▶ **INSTRUCTIONS FOR THE TASK**:
Verbatim copy, pictures excluded: every line from the one with "This screenshot has width=1024, height=597." through the final line of the data below, and no other line.

++++++

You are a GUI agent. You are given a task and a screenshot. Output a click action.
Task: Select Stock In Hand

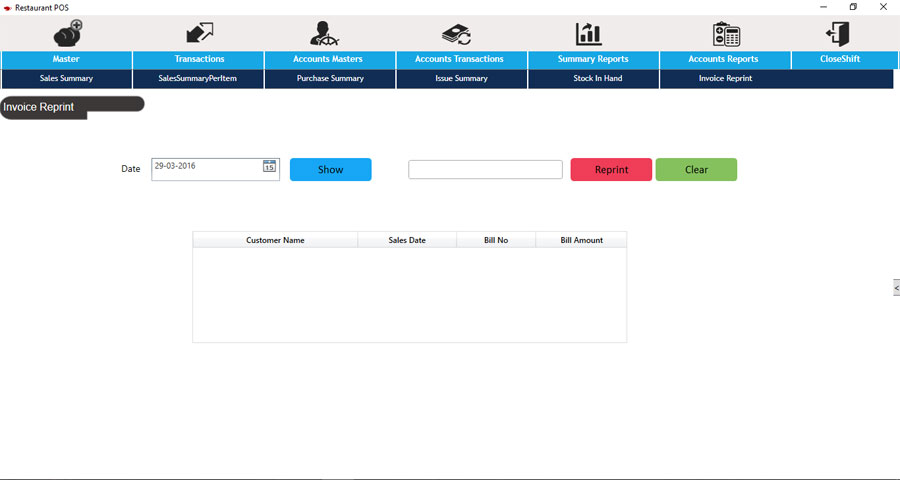click(597, 78)
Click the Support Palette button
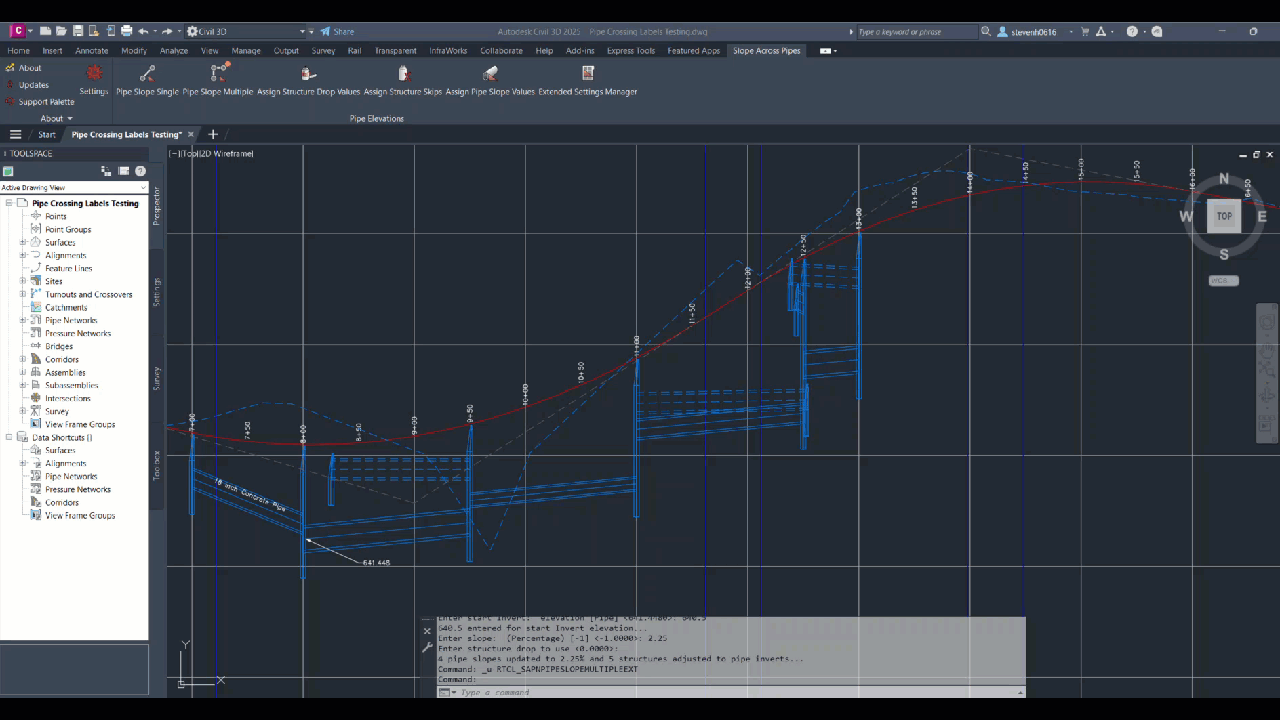Image resolution: width=1280 pixels, height=720 pixels. tap(46, 102)
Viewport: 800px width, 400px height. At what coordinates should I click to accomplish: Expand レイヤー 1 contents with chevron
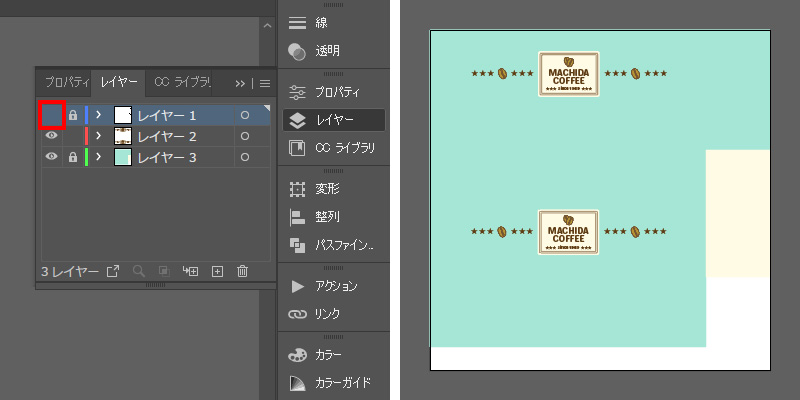tap(99, 115)
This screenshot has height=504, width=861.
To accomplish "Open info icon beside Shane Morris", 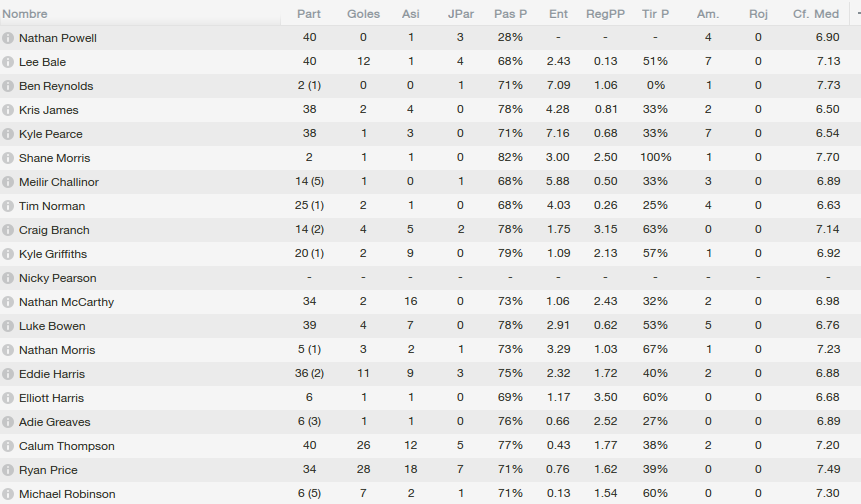I will click(x=8, y=158).
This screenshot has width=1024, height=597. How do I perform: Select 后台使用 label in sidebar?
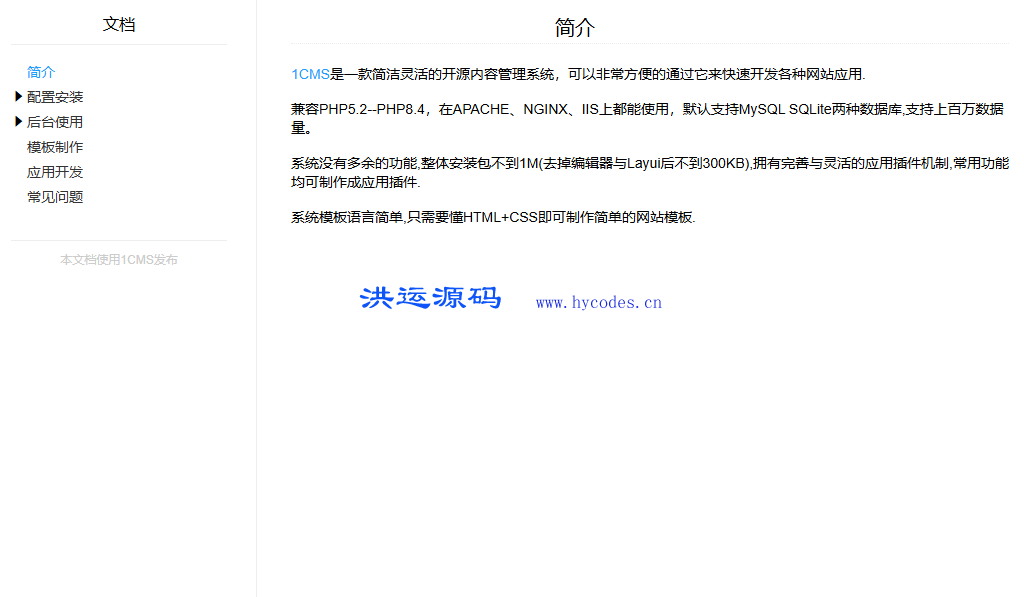[55, 122]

++++++

▶ **RESULT FOR THIS TASK**:
This screenshot has width=1024, height=597. How do I perform: Select 后台使用 label in sidebar?
[55, 122]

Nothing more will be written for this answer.